Dataset items
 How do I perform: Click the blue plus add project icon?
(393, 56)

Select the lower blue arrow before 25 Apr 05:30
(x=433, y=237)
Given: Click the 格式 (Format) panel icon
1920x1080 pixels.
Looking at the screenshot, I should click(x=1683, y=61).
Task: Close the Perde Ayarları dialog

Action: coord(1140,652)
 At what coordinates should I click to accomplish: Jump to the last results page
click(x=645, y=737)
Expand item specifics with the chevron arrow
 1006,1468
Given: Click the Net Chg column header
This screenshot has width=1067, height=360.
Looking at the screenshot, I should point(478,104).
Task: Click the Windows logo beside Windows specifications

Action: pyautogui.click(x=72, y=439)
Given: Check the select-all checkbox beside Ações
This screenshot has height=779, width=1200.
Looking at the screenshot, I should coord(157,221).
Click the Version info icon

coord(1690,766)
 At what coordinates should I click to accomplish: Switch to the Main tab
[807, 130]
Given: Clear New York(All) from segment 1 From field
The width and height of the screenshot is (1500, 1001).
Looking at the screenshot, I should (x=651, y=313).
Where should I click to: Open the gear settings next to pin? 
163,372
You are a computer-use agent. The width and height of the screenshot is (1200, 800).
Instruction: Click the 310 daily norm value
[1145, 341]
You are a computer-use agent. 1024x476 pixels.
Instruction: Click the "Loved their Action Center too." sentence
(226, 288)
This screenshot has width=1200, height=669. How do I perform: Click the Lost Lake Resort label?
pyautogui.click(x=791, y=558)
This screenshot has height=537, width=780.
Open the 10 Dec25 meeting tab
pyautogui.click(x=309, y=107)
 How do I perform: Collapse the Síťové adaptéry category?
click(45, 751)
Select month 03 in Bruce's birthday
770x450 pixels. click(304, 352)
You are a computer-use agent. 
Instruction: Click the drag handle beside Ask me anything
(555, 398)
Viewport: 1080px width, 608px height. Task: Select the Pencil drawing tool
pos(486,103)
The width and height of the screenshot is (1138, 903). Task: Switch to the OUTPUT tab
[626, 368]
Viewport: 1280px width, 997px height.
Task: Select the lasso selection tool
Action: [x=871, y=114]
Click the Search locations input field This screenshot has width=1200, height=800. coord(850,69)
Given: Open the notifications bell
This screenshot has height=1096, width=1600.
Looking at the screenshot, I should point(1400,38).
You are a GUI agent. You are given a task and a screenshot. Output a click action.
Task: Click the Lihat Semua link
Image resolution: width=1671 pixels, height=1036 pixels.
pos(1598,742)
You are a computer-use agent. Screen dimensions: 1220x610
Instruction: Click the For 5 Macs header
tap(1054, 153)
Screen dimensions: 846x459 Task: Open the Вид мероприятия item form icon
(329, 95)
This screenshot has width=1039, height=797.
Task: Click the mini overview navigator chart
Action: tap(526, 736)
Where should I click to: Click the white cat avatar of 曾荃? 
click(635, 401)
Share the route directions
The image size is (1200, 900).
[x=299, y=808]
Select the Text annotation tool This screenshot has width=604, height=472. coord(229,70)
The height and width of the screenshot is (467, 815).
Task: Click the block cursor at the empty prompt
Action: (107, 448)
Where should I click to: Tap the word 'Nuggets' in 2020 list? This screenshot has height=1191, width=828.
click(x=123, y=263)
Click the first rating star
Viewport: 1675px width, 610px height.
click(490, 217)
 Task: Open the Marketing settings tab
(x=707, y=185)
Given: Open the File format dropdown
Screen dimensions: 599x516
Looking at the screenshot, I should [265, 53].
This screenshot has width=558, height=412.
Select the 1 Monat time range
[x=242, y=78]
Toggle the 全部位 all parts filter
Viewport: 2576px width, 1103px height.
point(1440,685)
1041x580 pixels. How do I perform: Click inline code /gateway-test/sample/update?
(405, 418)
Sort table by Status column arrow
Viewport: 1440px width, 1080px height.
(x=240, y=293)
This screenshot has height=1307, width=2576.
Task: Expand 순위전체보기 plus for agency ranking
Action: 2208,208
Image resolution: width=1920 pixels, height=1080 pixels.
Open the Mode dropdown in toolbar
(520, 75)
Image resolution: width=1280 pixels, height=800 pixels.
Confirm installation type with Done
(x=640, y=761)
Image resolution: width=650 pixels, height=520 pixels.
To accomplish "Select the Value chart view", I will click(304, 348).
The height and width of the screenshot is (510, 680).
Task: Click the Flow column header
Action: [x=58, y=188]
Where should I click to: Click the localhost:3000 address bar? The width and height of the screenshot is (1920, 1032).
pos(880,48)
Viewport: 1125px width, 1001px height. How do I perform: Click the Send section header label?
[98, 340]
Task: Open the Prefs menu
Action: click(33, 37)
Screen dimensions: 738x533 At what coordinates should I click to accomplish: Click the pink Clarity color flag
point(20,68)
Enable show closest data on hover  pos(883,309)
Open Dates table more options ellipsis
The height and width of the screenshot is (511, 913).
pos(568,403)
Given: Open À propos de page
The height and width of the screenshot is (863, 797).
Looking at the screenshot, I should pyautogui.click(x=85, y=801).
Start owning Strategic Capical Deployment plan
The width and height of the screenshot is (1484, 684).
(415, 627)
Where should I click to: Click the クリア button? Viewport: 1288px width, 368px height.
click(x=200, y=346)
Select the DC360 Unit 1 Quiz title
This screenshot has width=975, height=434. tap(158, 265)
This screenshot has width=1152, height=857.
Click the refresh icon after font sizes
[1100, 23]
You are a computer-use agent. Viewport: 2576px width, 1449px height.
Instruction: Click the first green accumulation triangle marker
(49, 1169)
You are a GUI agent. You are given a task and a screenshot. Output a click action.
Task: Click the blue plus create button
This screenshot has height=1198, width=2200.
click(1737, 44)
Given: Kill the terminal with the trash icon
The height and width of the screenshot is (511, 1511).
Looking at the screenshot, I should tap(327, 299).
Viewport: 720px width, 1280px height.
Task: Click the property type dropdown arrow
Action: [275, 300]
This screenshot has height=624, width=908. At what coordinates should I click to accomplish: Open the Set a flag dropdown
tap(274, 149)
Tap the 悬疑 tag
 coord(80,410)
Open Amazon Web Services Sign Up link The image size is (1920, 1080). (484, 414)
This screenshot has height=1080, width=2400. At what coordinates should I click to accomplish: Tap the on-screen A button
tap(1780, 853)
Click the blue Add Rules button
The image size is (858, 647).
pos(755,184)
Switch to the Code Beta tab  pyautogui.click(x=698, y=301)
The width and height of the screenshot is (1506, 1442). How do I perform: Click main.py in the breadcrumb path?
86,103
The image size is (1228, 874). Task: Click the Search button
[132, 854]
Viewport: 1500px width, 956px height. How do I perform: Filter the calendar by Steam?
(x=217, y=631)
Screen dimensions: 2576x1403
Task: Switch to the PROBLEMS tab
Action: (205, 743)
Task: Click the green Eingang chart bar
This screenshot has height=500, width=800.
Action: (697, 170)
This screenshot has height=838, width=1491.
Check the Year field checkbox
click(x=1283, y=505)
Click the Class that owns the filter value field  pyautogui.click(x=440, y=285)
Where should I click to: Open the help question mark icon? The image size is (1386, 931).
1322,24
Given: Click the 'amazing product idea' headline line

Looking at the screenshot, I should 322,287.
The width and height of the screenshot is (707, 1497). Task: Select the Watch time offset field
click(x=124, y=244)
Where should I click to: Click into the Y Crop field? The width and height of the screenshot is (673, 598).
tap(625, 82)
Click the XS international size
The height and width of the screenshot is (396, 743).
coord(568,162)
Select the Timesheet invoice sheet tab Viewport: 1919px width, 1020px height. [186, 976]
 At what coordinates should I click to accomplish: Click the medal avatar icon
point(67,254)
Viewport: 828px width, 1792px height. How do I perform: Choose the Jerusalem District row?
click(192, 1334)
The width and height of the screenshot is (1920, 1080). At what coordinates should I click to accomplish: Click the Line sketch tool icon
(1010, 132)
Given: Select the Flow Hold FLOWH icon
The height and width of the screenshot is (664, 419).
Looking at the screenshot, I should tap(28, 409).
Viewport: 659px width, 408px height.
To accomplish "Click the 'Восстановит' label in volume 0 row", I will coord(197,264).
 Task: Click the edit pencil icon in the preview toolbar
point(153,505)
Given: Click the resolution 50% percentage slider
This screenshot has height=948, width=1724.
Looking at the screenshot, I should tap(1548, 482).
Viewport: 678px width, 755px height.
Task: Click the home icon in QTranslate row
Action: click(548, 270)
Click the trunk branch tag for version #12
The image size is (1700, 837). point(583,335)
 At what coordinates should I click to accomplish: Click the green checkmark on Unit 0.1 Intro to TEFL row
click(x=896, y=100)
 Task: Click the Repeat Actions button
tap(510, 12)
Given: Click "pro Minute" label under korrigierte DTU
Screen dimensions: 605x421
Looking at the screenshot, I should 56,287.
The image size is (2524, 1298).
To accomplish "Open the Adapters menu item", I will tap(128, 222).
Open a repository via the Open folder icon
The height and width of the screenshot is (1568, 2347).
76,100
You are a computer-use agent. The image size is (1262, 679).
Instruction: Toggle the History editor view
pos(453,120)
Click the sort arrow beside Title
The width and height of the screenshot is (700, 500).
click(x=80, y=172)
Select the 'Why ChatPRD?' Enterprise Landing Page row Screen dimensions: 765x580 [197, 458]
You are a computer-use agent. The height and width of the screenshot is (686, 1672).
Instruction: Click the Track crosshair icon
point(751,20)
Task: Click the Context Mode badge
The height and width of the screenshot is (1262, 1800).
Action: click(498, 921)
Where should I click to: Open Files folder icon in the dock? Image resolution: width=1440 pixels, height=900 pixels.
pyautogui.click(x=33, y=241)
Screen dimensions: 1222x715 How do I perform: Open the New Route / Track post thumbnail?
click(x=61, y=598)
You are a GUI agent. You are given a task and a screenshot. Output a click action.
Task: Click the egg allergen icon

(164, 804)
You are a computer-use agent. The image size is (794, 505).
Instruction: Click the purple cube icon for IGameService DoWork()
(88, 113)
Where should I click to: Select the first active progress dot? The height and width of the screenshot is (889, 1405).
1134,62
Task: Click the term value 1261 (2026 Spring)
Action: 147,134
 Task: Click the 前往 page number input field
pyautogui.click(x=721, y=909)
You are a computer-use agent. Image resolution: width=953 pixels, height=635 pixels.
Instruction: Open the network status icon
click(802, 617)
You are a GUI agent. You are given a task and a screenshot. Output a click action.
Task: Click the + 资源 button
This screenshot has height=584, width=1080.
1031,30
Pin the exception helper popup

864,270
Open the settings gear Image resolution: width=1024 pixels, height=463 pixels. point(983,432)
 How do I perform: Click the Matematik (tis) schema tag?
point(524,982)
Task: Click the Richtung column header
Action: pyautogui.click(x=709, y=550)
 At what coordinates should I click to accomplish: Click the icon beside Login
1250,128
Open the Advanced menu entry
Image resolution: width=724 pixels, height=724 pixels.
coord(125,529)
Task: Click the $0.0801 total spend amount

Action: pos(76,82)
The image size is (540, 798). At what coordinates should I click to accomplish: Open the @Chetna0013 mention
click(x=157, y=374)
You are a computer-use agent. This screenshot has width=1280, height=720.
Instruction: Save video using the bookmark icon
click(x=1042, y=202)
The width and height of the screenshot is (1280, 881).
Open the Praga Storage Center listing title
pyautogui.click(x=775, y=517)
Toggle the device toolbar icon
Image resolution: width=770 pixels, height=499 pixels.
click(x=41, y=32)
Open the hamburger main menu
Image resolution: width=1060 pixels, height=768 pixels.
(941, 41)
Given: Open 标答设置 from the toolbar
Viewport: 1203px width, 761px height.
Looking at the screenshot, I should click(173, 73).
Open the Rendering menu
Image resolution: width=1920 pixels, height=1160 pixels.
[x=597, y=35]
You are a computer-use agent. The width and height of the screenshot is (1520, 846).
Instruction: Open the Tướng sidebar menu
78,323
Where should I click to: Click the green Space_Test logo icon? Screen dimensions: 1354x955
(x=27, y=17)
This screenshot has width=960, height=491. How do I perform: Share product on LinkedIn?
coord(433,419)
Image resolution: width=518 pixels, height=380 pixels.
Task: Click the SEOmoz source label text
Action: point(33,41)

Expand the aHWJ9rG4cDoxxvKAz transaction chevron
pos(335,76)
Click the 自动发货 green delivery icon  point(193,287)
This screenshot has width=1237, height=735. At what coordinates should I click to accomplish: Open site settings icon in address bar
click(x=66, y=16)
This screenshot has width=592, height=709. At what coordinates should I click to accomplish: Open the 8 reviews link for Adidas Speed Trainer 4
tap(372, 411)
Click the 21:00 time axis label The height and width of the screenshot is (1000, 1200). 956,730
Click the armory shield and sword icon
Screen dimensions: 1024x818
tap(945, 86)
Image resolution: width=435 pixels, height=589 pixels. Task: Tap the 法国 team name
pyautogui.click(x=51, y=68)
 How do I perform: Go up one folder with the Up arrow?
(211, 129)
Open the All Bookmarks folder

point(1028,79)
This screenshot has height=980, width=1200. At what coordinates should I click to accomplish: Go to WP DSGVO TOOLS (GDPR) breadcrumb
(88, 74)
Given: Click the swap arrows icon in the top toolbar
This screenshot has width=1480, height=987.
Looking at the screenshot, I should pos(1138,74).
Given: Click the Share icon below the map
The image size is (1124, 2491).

### AIM OF THE TASK
Put the lines of the listing starting at the line containing "This screenshot has width=1152, height=857." and ending at the line containing "Looking at the screenshot, I should 322,287." into a numbered list, skipping blank lines.

### SOLUTION TO THE PROBLEM
1. This screenshot has width=1152, height=857.
2. Click the refresh icon after font sizes
3. [1100, 23]
4. You are a computer-use agent. Viewport: 2576px width, 1449px height.
5. Instruction: Click the first green accumulation triangle marker
6. (49, 1169)
7. You are a GUI agent. You are given a task and a screenshot. Output a click action.
8. Task: Click the blue plus create button
9. This screenshot has height=1198, width=2200.
10. click(1737, 44)
11. Given: Kill the terminal with the trash icon
12. The height and width of the screenshot is (511, 1511).
13. Looking at the screenshot, I should tap(327, 299).
14. Viewport: 720px width, 1280px height.
15. Task: Click the property type dropdown arrow
16. Action: [275, 300]
17. This screenshot has height=624, width=908. At what coordinates should I click to accomplish: Open the Set a flag dropdown
18. tap(274, 149)
19. Tap the 悬疑 tag
20.  coord(80,410)
21. Open Amazon Web Services Sign Up link The image size is (1920, 1080). (484, 414)
22. This screenshot has height=1080, width=2400. At what coordinates should I click to accomplish: Tap the on-screen A button
23. tap(1780, 853)
24. Click the blue Add Rules button
25. The image size is (858, 647).
26. pos(755,184)
27. Switch to the Code Beta tab  pyautogui.click(x=698, y=301)
28. The width and height of the screenshot is (1506, 1442). How do I perform: Click main.py in the breadcrumb path?
29. 86,103
30. The image size is (1228, 874). Task: Click the Search button
31. [132, 854]
32. Viewport: 1500px width, 956px height. How do I perform: Filter the calendar by Steam?
33. (x=217, y=631)
34. Screen dimensions: 2576x1403
35. Task: Switch to the PROBLEMS tab
36. Action: (205, 743)
37. Task: Click the green Eingang chart bar
38. This screenshot has height=500, width=800.
39. Action: (697, 170)
40. This screenshot has height=838, width=1491.
41. Check the Year field checkbox
42. click(x=1283, y=505)
43. Click the Class that owns the filter value field  pyautogui.click(x=440, y=285)
44. Where should I click to: Open the help question mark icon? The image size is (1386, 931).
45. 1322,24
46. Given: Click the 'amazing product idea' headline line
47. Looking at the screenshot, I should 322,287.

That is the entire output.